What to produce. Reproduce the part of the text below about North Bengal St. Xavier's College, starting at "College in West" and ending at "and Siliguri, Matigara.".

Document text.
College in West Bengal

North Bengal St. Xavier's College, Jalpaiguri, is the third Jesuit college established in the northern area of West Bengal, India. Founded in 2007, it offers undergraduate courses in arts and sciences and is affiliated to the University of North Bengal.

== History ==
Xavier's is preceded by two other Jesuit university colleges in the North Bengal area of the state of West Bengal, India: St Joseph's College, Darjeeling (1927) and Loyola College of Education, Namchi (1993). Xavier's has campuses at Rajganj and Siliguri, Matigara.

The university has two hostels which together accommodate 204 students. There are 77 on the teaching staff and 22 on the support staff. Xavier's Alumni Association of North Bengal was formed in 2013.

Data records.
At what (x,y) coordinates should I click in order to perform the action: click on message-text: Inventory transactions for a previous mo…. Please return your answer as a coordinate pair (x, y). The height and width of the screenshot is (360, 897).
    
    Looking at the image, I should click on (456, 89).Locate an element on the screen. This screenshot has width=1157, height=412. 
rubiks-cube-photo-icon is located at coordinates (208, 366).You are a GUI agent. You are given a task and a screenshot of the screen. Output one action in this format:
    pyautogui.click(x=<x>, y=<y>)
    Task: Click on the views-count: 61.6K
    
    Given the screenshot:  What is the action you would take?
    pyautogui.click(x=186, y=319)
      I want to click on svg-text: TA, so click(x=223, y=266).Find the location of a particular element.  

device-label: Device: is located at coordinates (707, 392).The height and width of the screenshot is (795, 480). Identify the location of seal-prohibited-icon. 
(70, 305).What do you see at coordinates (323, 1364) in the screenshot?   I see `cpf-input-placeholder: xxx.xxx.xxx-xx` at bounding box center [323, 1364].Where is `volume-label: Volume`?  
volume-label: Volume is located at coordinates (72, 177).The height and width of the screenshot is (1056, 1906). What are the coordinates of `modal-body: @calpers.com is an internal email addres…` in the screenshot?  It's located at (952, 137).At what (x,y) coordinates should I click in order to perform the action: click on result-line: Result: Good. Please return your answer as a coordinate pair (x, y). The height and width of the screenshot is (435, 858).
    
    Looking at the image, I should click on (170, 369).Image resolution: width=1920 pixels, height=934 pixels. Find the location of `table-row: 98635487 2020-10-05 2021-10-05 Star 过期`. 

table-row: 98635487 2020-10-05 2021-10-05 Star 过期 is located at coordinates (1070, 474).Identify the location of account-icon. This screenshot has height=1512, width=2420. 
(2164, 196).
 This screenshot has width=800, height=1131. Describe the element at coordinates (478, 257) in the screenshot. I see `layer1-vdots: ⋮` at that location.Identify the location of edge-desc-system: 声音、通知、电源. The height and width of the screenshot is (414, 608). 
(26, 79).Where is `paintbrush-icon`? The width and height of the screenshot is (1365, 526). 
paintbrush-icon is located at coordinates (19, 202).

Your response.
College in West Bengal

North Bengal St. Xavier's College, Jalpaiguri, is the third Jesuit college established in the northern area of West Bengal, India. Founded in 2007, it offers undergraduate courses in arts and sciences and is affiliated to the University of North Bengal.

== History ==
Xavier's is preceded by two other Jesuit university colleges in the North Bengal area of the state of West Bengal, India: St Joseph's College, Darjeeling (1927) and Loyola College of Education, Namchi (1993). Xavier's has campuses at Rajganj and Siliguri, Matigara.